Unione (non nozze) in Alta Uniforme
Tutti i giornali italiani hanno dato ampio spazio alla notizia di due donne, tenente di vascello e nocchiero della Marina Militare,
che hanno stipulato una Unione Civile, con titoli del tipo: "prime
spose in divisa", "prime nozze lesbiche", "Maria Teresa e Lorella si
sono sposate".
In teoria le Unioni Civili, riconoscimento di una "specifica formazione sociale" (art.1 legge 20 maggio 2016 nr 76), non hanno nulla a che fare con il matrimonio
che viene citato nell' art 29 1 comma della Costituzione: "La
Repubblica riconosce i diritti della famiglia come società naturale
fondata sul matrimonio", tra uomo e donna come ha ripetutamente ribadito
la Corte Costituzionale".
In un paese democratico la Costituzione si può cambiare e decidere
che il "naturale" si riferisca anche a matrimoni tra uomo e uomo e donna
e donna.

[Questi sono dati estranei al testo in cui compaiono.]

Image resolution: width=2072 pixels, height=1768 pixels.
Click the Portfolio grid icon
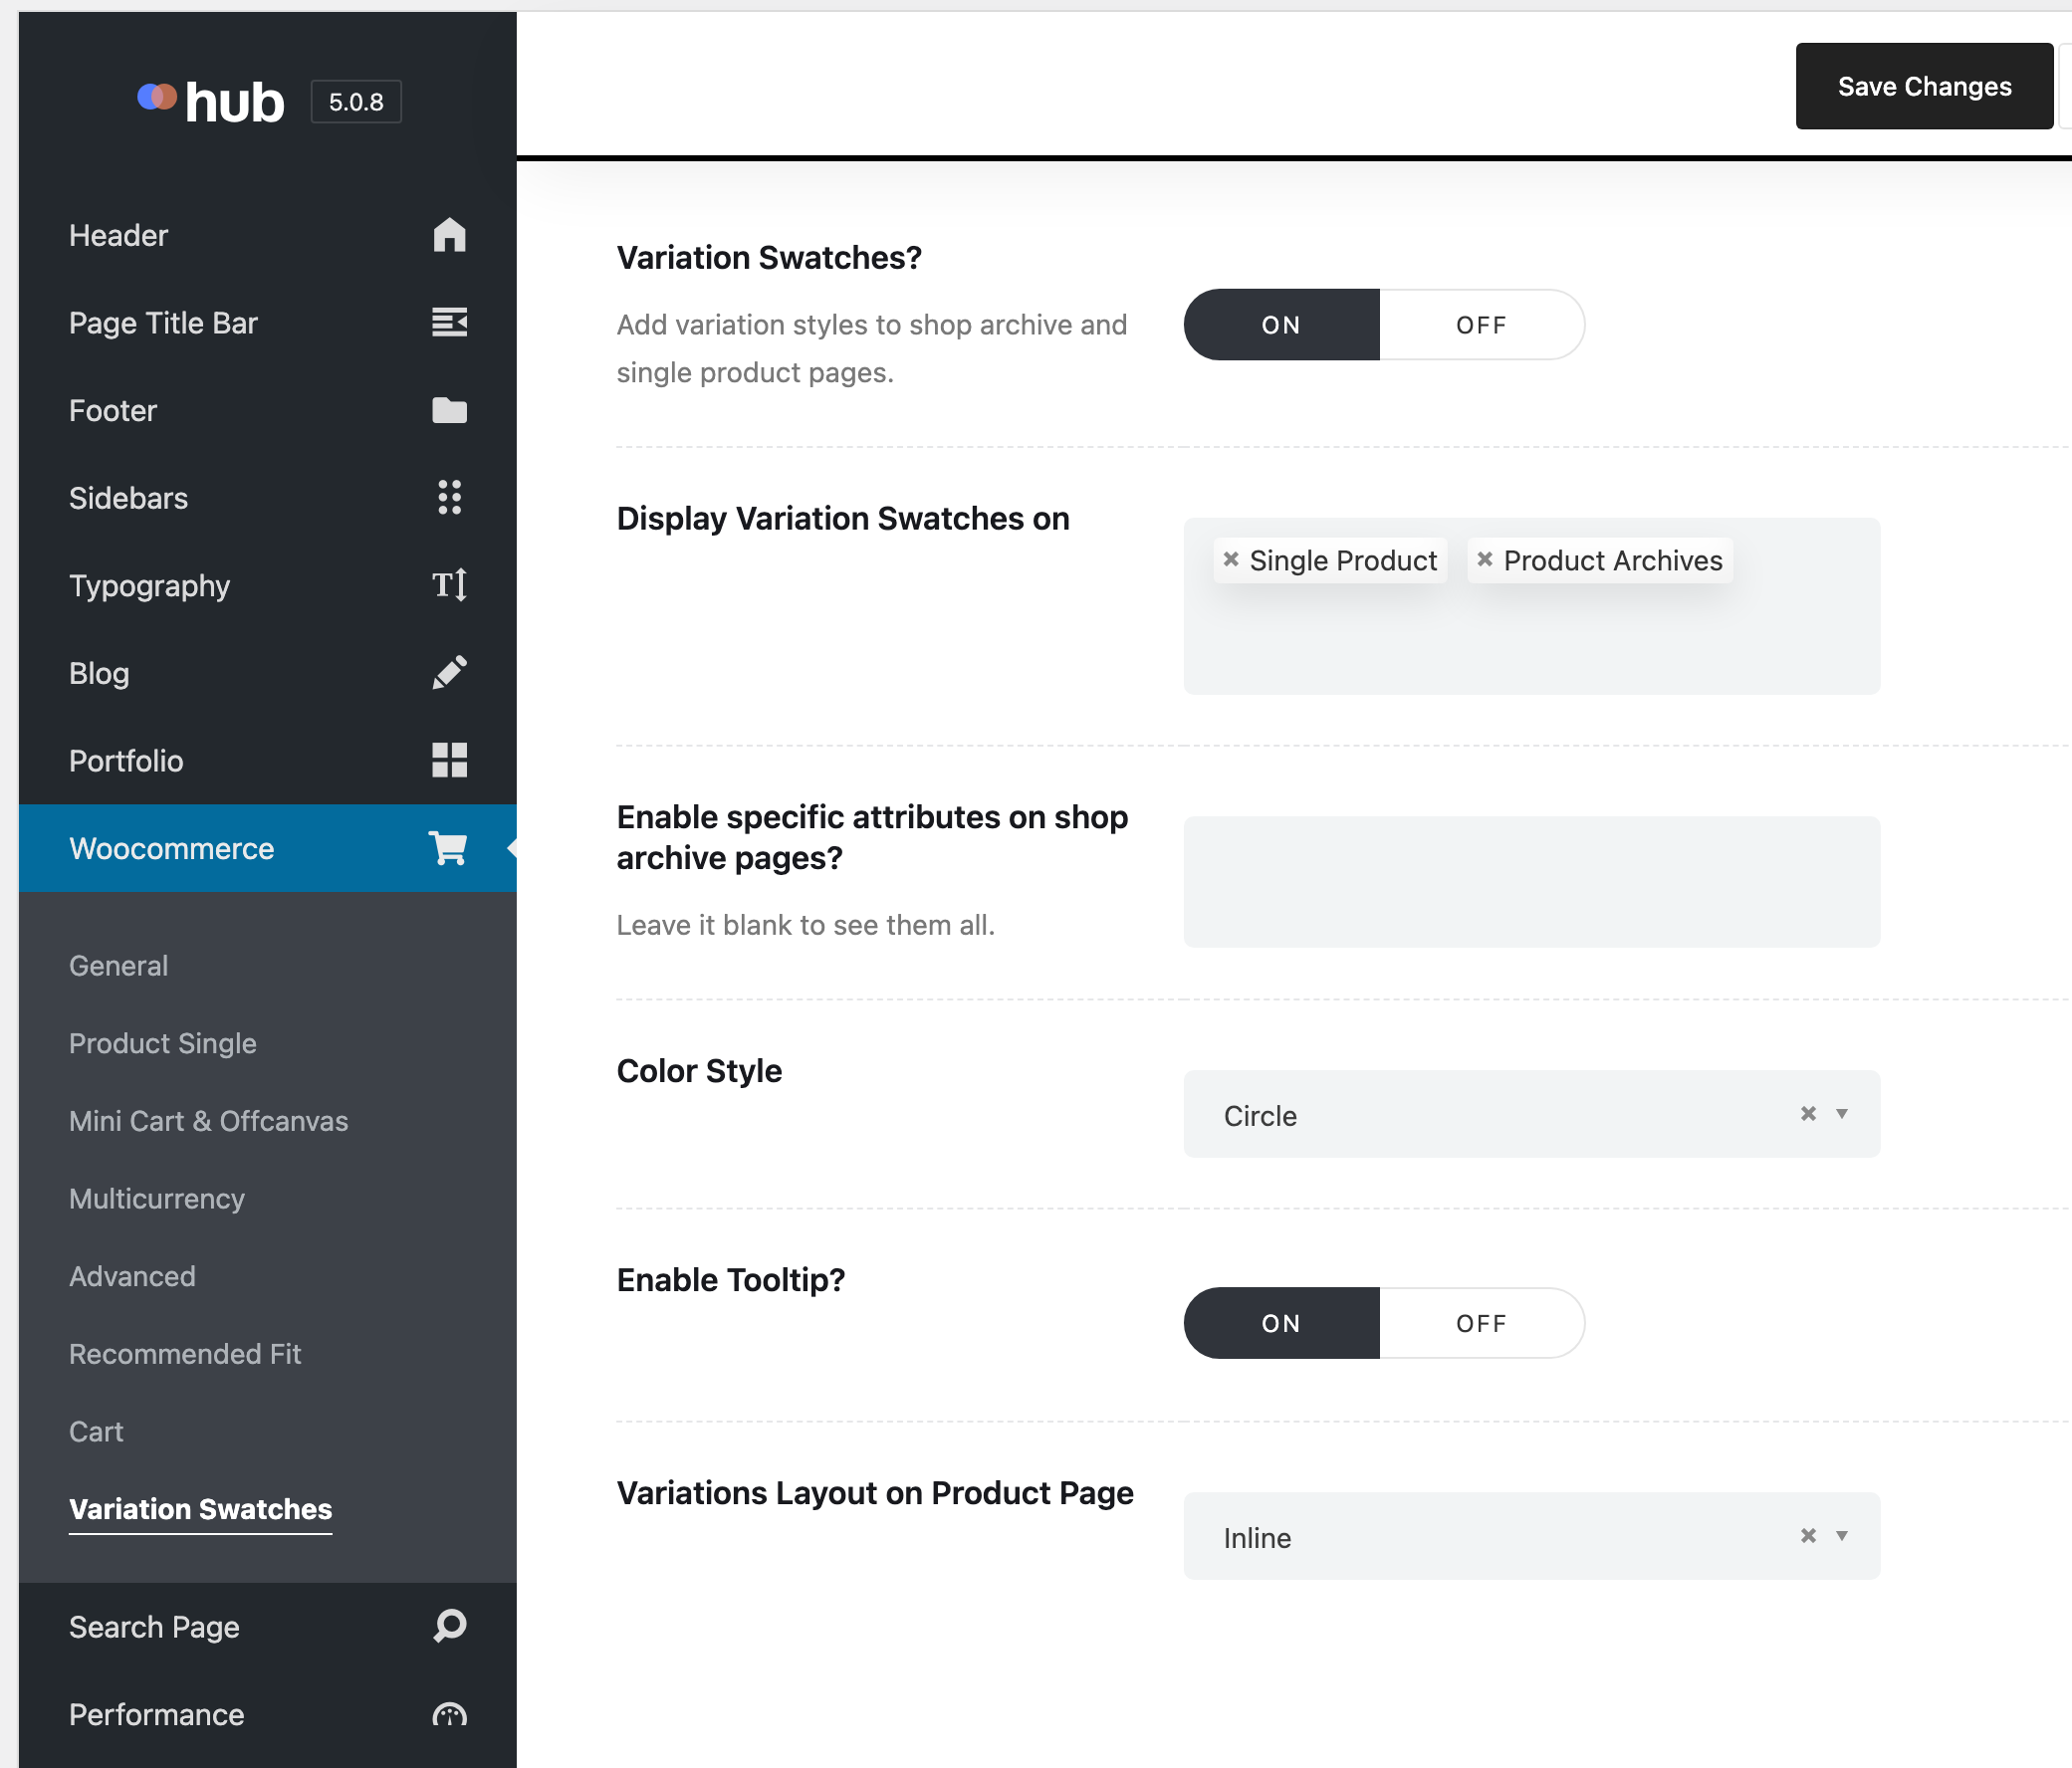click(449, 760)
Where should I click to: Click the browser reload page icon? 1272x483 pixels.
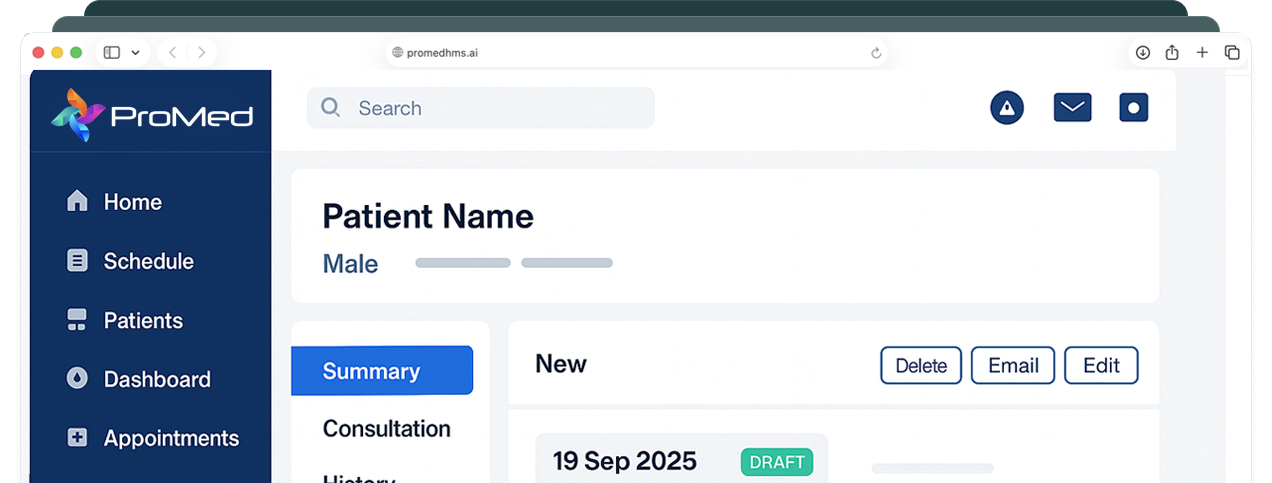876,53
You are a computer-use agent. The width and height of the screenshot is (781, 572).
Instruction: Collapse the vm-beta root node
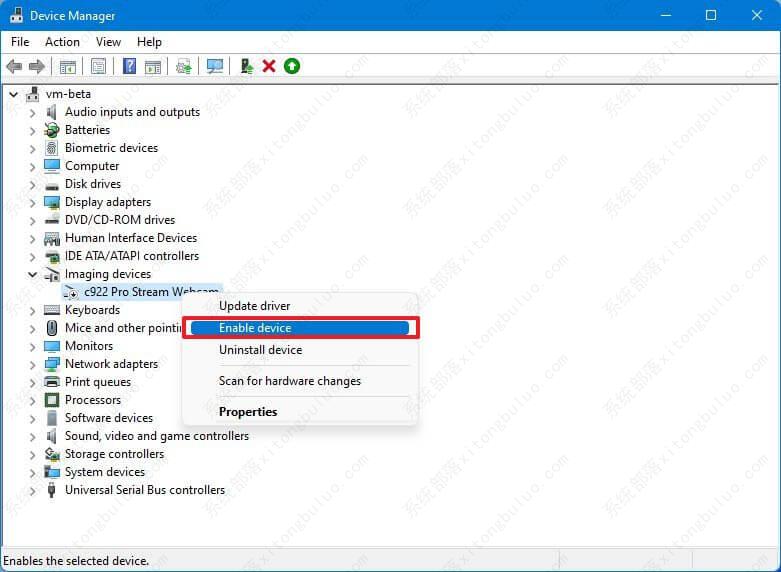click(x=13, y=94)
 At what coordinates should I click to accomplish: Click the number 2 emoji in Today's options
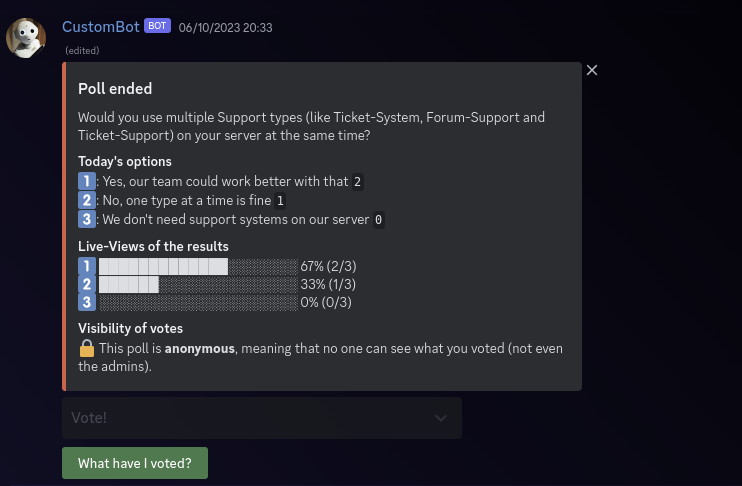tap(87, 200)
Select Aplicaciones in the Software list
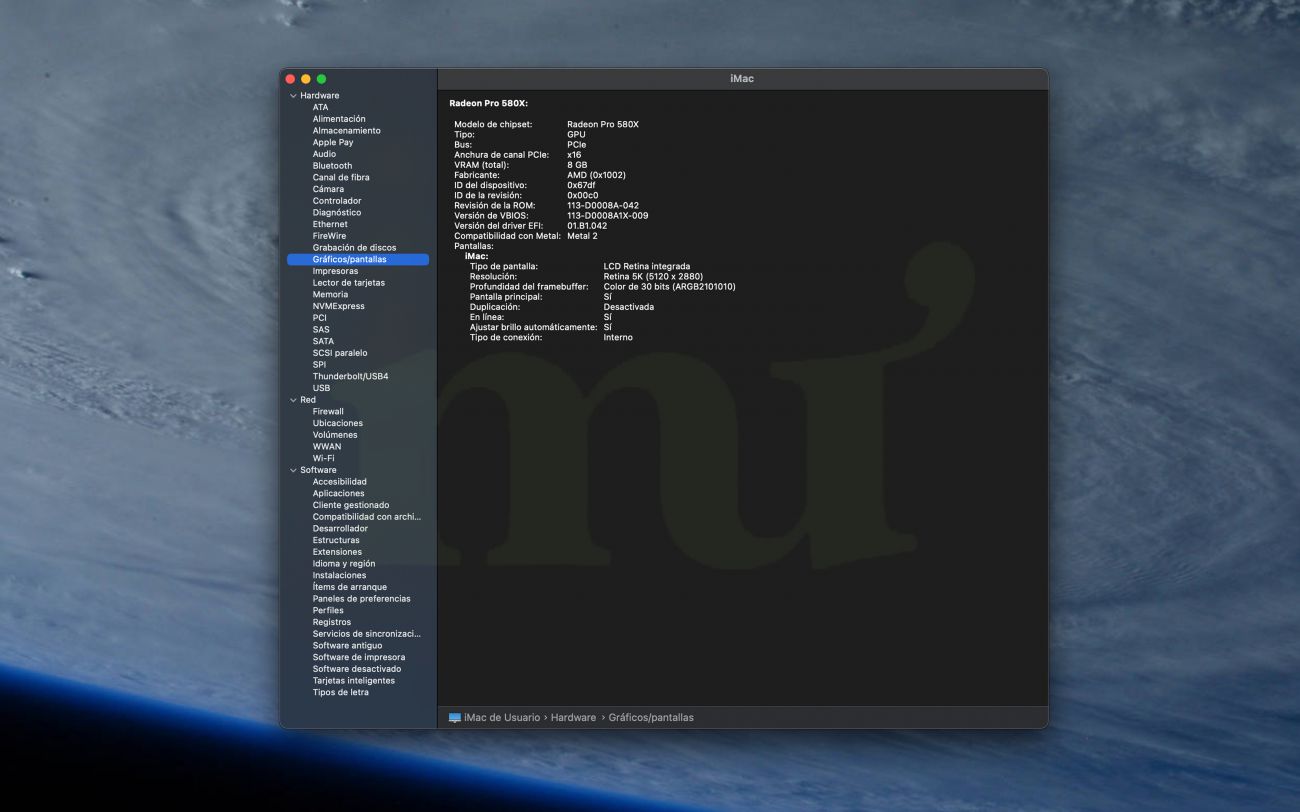 338,494

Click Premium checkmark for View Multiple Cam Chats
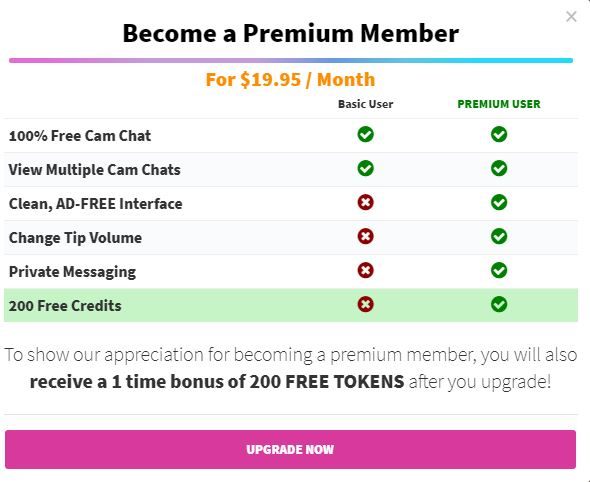coord(499,168)
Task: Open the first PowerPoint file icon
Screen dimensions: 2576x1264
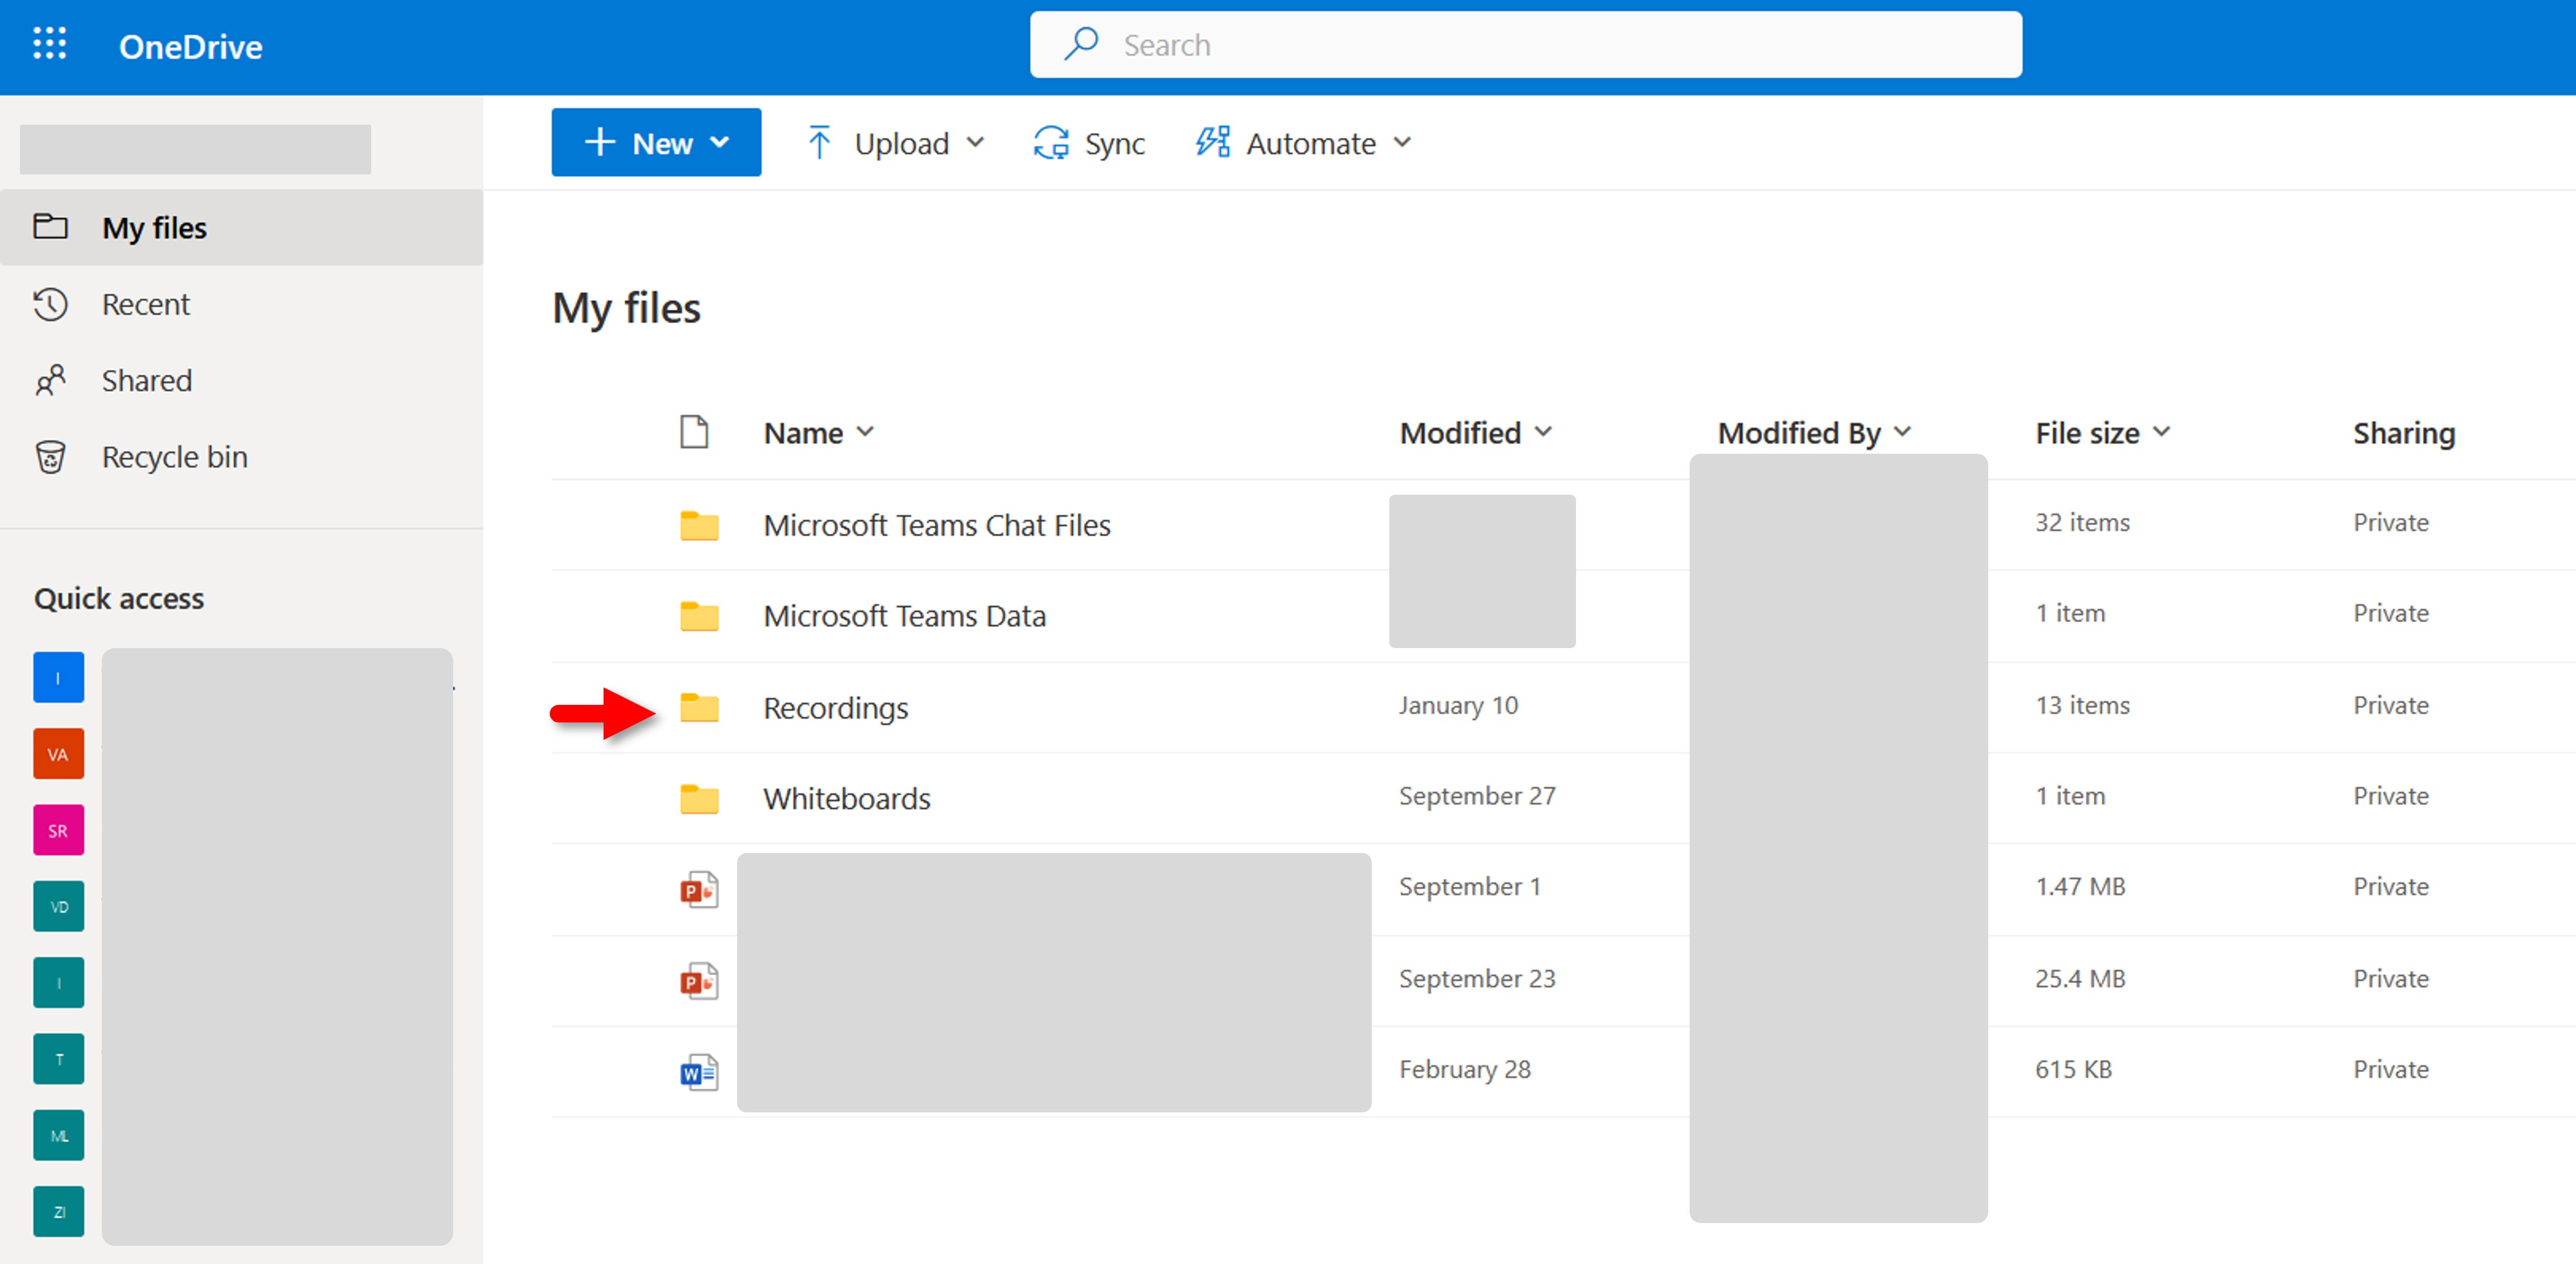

Questo renderebbe corretti i titoli dei giornali che hanno
parlato di "nozze", "spose" ecc.
Ma questo cambio di impostazione, il cui rischio abbiamo denunciato fin da tempi non sospetti – da quando la legge Cirinnà era in discussione in Parlamento - spalancherebbe la porta anche alle adozioni ed alla pratica dell'utero in affitto per queste coppie, che è proprio l' obiettivo per cui si battono le organizzazioni fondamentaliste del mondo LGBT,
con relativa compravendita di bambini sul mercato, privando gli stessi
del sacrosanto diritto a conoscere e a crescere con un padre ed una
madre.
La goliardata in Alta Uniforme e la benedizione del Ministro della Difesa,
assieme ai titoli fuorvianti dei giornali, dimostrano con quanta
supeficialità, speriamo non malafede, si trattano questioni così
importanti per il futuro del nostro Paese.